>> BEGIN DATASET ENTRIES

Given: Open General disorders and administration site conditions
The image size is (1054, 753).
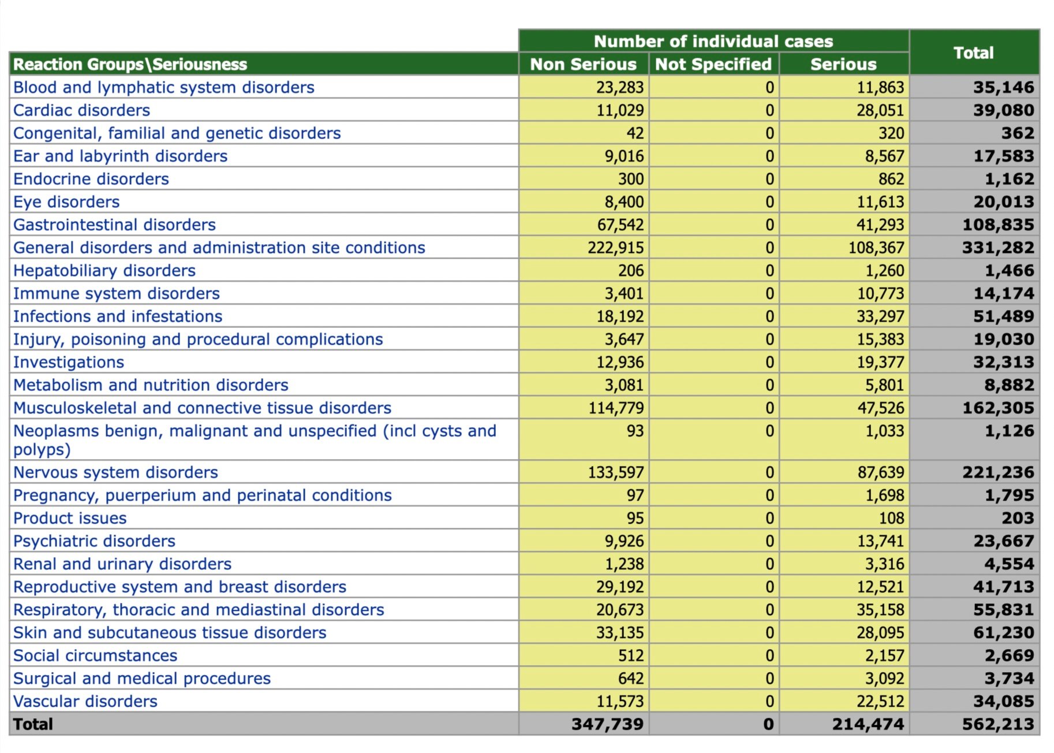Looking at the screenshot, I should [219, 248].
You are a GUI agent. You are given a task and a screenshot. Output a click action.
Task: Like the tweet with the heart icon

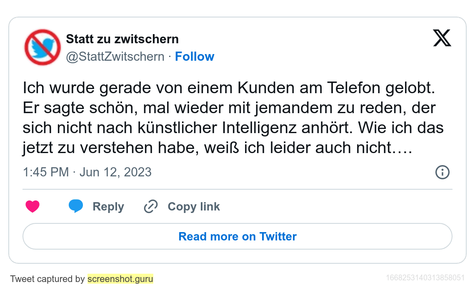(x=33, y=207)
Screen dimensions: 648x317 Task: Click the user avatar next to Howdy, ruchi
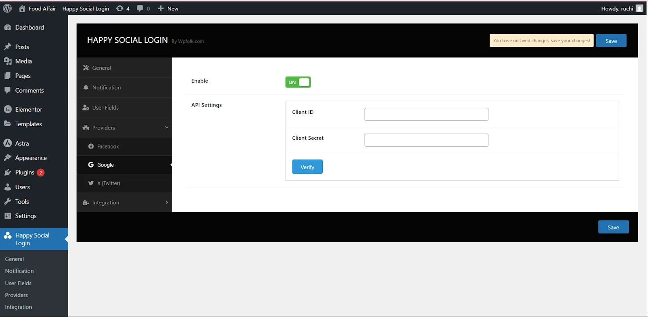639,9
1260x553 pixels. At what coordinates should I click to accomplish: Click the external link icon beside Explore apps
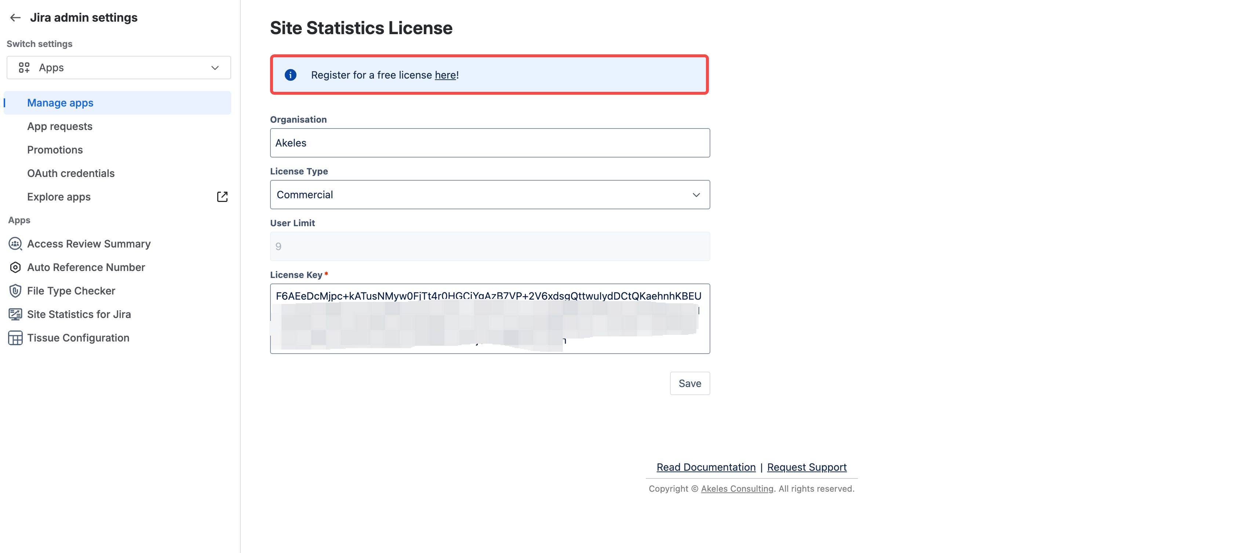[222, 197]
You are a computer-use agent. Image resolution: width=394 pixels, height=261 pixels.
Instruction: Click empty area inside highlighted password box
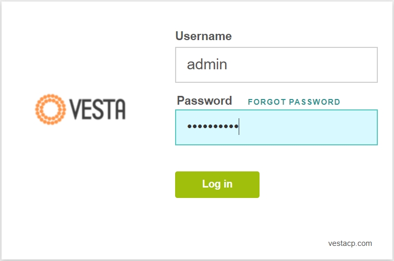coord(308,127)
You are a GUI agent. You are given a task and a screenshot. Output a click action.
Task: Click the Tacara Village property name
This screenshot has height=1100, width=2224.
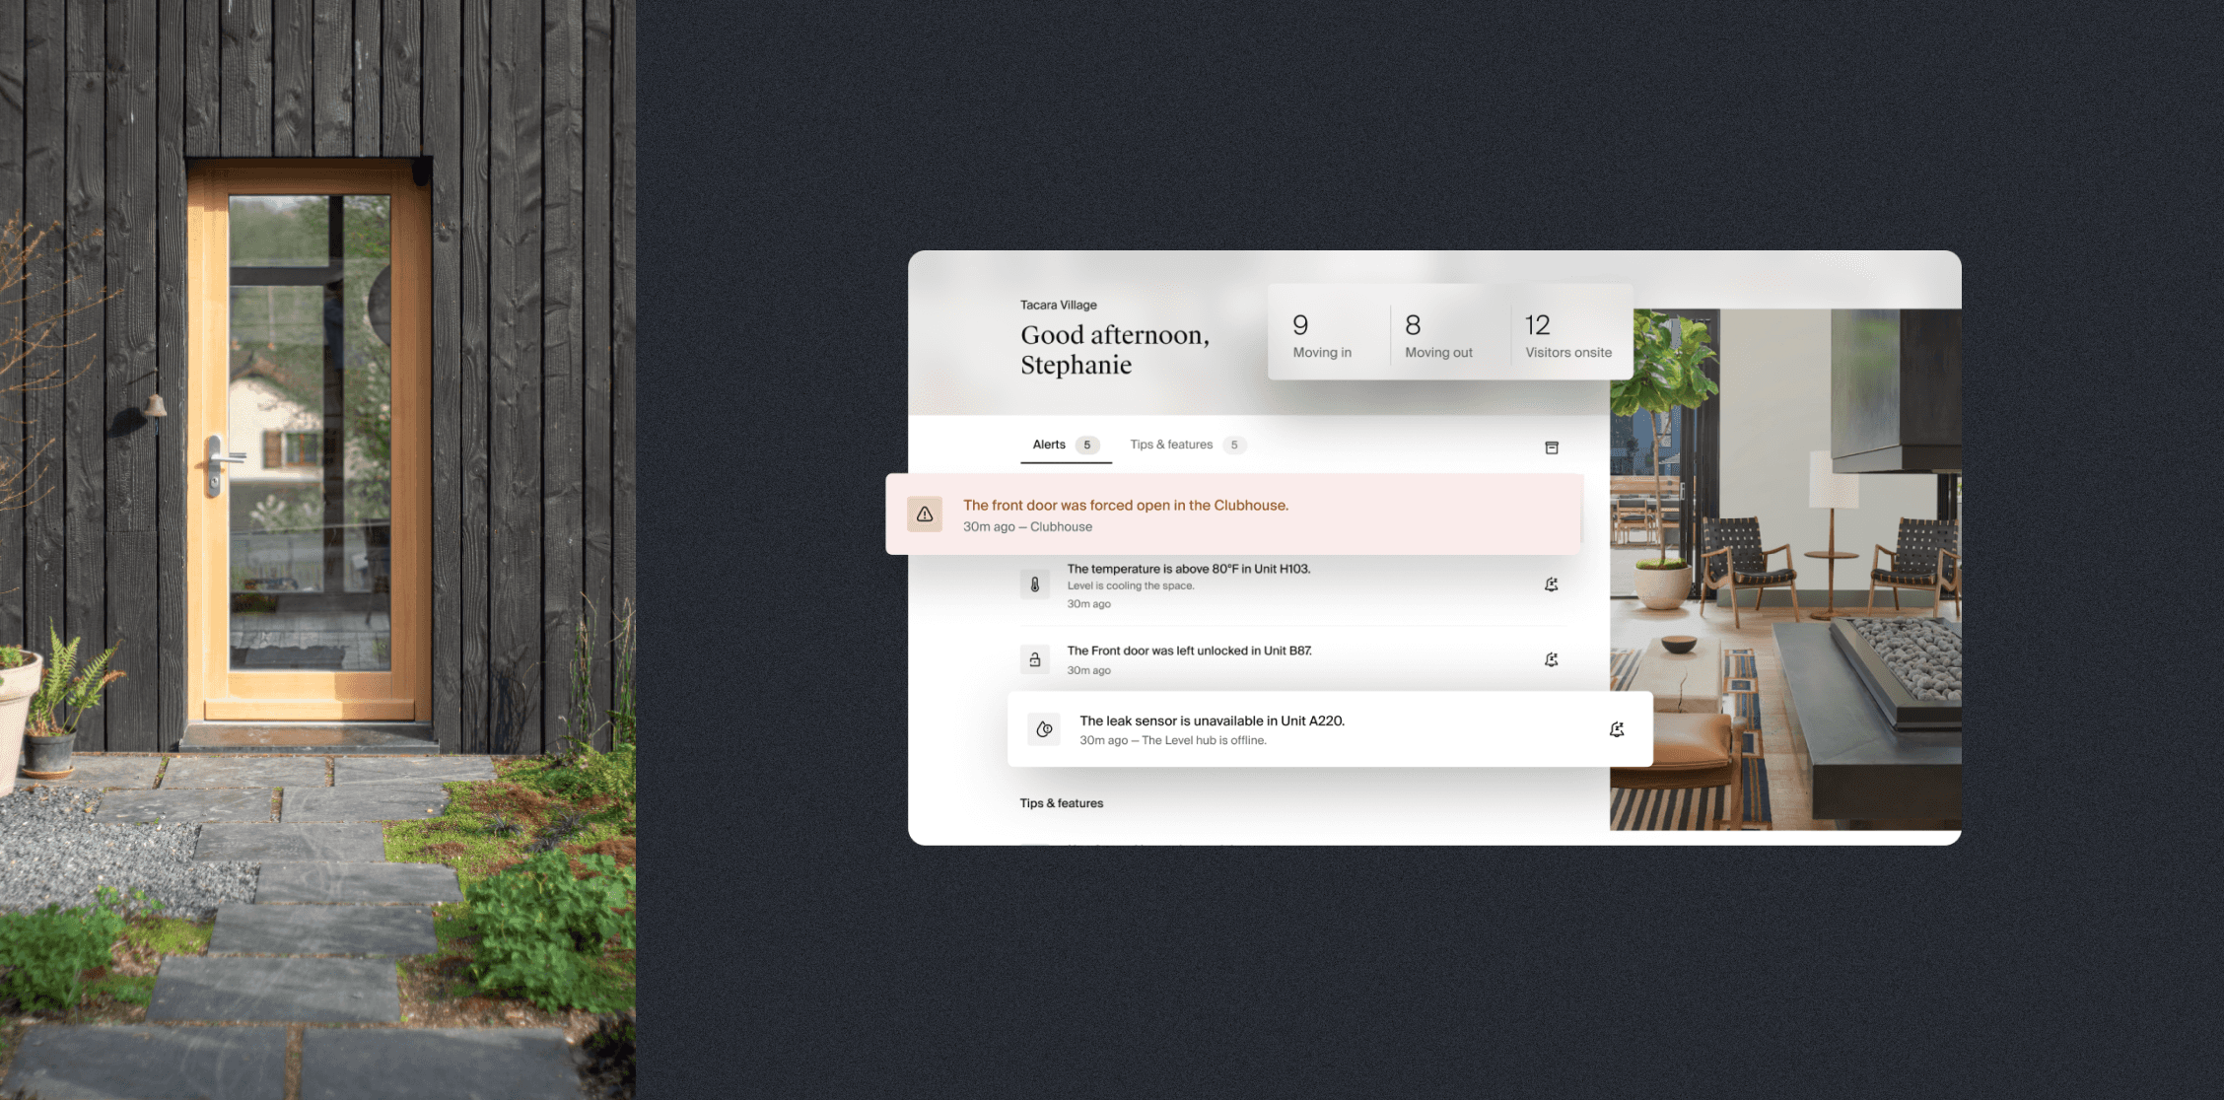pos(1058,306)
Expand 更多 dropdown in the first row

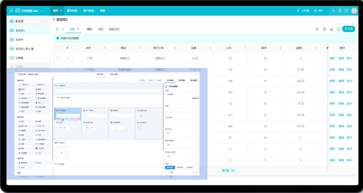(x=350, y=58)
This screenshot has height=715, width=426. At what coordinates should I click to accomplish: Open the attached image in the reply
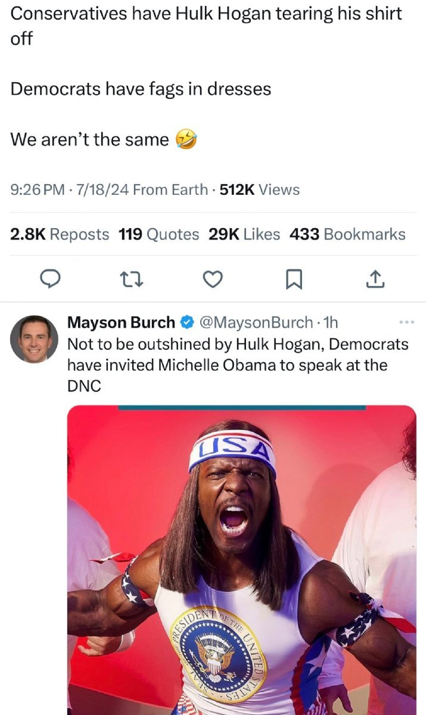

>> END DATASET ENTRIES

Which lines of the data above contain the word "Open"? Copy each of them out in full.

EXERCISE SOLUTION:
Given: Open General disorders and administration site conditions
This screenshot has height=715, width=426. At what coordinates should I click to accomplish: Open the attached image in the reply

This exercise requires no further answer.